Multi-purpose sports complex in Sialkot, Pakistan

The Sialkot Sports Complex is a multi-purpose sports facility under development in Sialkot, Punjab, Pakistan. It is located on the Sialkot–Daska Road at Kotli Mir Ali. The project was initiated in 2004 after 10 acres of land were donated by hockey commentator Zakir Husain Syed for the construction of an international-standard sports complex.

Although the project experienced delays, construction continued in phases. As of 2021, work focused on developing a tartan athletics track and supporting infrastructure. On 13 August 2024, the Pakistan Army inaugurated a modern AstroTurf hockey stadium and an adjacent football ground within the complex to promote youth sports and athlete development.

== Overview ==
The complex occupies approximately 10 acres at Kotli Mir Ali on the Sialkot–Daska Road, about 5 km southeast of Sialkot city. It was conceived as a multi-purpose venue to promote athletics, field hockey, football, and other sports while improving sports infrastructure in the district.

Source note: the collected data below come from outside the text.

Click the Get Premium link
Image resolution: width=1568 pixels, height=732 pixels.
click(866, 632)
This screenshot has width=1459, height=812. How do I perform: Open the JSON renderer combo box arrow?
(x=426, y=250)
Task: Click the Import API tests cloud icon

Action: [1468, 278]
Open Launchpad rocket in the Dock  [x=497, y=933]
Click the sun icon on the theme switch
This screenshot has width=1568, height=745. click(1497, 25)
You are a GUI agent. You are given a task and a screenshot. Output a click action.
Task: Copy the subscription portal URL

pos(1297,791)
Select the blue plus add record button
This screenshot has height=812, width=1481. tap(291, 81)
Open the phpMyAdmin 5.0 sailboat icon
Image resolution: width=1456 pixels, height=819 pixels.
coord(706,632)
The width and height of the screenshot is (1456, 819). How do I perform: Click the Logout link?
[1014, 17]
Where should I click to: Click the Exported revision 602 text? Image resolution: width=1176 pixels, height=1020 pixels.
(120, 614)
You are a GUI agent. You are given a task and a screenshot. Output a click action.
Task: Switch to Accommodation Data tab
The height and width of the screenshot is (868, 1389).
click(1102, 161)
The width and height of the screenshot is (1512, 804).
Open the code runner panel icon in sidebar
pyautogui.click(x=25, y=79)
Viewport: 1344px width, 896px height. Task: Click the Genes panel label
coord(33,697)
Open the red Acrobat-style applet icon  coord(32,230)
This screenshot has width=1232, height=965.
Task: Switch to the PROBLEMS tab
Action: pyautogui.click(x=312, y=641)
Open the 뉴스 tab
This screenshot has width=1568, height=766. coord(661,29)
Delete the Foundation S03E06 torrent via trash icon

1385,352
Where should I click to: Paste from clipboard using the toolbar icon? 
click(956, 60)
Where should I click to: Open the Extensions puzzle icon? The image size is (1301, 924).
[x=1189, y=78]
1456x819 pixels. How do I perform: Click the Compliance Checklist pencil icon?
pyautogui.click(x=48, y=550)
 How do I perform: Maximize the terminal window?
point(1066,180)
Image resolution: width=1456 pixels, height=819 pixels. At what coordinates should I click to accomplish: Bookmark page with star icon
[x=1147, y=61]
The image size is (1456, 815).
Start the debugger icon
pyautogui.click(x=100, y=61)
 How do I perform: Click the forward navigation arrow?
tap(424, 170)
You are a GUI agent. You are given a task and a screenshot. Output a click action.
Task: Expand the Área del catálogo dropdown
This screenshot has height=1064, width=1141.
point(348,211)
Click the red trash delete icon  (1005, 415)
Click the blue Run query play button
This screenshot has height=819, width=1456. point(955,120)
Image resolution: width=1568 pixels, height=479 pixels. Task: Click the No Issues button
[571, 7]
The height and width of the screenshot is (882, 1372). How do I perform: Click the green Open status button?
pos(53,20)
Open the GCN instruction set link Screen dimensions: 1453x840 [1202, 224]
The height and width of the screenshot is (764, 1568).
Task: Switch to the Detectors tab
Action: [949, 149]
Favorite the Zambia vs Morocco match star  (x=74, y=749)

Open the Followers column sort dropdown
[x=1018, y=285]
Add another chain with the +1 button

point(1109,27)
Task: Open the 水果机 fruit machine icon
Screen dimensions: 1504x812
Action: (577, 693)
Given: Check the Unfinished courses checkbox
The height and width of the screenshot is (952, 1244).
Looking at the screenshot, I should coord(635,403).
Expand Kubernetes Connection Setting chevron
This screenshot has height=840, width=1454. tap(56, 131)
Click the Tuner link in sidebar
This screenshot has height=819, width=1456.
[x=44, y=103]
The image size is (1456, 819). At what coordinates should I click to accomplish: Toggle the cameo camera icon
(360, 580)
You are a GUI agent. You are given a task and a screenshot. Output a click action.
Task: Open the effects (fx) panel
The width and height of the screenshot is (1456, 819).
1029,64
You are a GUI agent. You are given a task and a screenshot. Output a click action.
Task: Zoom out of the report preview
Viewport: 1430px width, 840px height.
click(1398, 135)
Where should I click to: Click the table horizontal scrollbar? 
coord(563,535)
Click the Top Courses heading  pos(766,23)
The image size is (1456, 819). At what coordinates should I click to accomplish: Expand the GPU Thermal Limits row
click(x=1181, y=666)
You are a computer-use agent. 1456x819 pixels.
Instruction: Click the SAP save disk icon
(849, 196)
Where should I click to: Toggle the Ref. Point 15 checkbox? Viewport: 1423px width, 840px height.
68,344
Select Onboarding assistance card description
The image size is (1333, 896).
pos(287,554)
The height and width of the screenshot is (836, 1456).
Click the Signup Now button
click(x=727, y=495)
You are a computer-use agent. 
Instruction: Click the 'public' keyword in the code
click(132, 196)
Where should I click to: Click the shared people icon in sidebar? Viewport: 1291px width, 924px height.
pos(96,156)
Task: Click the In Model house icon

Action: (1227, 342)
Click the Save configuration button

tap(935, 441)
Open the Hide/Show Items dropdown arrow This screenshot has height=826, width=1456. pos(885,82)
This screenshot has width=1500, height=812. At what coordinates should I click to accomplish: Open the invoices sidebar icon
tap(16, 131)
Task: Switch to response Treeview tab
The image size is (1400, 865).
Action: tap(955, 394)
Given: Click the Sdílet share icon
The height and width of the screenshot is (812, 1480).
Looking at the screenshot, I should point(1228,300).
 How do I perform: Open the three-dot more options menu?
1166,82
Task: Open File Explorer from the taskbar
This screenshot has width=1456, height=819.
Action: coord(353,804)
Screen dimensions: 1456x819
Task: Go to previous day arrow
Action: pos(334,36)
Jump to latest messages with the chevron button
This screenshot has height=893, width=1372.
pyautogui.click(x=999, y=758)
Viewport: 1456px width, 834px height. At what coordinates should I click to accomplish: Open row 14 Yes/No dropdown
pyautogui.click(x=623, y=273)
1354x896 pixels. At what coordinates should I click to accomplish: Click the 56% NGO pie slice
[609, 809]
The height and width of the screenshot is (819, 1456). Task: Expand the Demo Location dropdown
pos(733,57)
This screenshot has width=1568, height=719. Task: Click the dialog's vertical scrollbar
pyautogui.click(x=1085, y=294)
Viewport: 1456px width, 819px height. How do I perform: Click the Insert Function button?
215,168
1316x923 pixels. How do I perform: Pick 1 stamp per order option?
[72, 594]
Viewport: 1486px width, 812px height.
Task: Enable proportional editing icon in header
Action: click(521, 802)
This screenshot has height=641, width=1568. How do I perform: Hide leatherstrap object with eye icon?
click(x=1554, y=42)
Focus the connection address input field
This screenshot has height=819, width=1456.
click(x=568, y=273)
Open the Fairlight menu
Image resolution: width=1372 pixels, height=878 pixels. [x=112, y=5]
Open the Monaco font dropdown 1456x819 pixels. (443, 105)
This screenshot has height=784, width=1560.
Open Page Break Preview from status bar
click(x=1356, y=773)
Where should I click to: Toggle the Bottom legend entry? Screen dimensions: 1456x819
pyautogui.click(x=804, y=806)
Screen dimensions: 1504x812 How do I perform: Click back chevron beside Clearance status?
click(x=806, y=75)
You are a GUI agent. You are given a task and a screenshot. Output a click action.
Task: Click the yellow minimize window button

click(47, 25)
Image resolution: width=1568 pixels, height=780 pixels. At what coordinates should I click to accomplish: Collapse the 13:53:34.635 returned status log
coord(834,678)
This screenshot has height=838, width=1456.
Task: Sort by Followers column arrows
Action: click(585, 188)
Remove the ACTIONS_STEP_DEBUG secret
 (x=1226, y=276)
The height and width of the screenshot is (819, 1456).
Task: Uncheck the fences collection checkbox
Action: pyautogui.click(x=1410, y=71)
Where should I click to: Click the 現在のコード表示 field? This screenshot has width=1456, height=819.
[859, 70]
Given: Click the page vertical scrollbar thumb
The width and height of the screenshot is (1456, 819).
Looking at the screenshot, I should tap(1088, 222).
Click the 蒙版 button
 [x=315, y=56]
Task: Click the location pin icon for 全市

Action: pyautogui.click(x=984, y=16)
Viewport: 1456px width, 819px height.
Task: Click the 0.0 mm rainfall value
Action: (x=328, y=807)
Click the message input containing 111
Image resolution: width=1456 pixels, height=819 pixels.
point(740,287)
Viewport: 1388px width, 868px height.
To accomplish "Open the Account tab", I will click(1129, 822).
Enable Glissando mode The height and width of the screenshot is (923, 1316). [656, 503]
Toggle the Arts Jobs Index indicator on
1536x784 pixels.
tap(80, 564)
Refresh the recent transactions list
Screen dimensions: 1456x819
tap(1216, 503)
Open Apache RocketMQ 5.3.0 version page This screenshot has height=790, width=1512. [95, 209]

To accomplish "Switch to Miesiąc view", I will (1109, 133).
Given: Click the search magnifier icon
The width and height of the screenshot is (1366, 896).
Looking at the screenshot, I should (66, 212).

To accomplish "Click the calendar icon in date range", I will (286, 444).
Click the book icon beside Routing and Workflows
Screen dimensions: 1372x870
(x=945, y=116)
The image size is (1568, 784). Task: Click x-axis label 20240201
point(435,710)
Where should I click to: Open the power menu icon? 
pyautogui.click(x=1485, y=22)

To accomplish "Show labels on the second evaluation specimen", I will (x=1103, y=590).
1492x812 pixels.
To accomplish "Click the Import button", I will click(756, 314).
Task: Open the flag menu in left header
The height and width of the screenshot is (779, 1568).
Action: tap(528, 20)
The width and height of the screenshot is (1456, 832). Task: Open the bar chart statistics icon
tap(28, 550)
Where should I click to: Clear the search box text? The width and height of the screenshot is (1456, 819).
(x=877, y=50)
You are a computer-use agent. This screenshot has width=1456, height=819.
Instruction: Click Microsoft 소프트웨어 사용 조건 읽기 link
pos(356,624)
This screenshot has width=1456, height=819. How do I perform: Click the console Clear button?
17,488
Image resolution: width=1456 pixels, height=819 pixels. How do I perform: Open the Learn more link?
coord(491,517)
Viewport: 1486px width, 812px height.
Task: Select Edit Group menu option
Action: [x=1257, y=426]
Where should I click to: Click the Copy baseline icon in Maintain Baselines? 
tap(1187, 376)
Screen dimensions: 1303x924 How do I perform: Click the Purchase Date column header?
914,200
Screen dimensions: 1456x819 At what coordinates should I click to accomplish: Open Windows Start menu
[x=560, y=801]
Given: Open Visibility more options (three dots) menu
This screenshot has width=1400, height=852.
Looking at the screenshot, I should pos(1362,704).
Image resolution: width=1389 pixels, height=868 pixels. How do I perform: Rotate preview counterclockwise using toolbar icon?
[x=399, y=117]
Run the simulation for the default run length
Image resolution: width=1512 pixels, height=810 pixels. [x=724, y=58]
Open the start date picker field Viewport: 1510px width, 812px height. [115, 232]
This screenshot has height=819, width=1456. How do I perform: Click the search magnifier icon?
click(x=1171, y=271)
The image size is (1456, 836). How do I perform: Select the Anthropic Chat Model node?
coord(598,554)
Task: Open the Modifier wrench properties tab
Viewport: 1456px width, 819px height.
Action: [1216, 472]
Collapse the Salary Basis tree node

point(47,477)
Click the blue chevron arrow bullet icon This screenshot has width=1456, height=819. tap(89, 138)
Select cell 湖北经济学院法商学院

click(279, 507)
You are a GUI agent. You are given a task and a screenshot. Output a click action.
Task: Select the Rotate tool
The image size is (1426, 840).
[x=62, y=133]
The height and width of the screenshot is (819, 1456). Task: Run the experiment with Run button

The project is supported by the Pakistan Army, the Sialkot Chamber of Commerce and Industry, and local authorities. It aims to provide training facilities for athletes and encourage youth participation in sports. The complex also complements Sialkot's internationally recognised sports goods manufacturing industry, for which the city is well known.

== History ==
Planning for the sports complex began in the early 2000s. Construction started in 2004 following the land donation by Zakir Husain Syed. The first phase was estimated to cost approximately Rs. 40 million and included an athletics track and gymnasium.

Despite delays caused by funding and administrative challenges, development continued over the following years. In August 2024, the Pakistan Army completed and inaugurated the AstroTurf hockey stadium and adjacent football ground, marking the first major operational facilities within the complex.

== Facilities ==
The sports complex currently includes or plans to include:

- AstroTurf hockey stadium
- Football ground
- International-standard tartan athletics track
- Squash courts
- Volleyball courts
- Basketball courts
- Gymnasium
- Spectator seating and support facilities

== Events and significance ==
The AstroTurf hockey stadium hosted its inaugural hockey match on 13 August 2024. The event was attended by representatives of the Sialkot Chamber of Commerce and Industry, who reaffirmed their support for sports development in the region.

The complex is intended to strengthen sports infrastructure in Sialkot, promote youth participation in athletics and team sports, and support the city's sporting culture. It also complements Sialkot's globally recognised sports goods manufacturing industry and is expected to host district and regional sporting events in the future.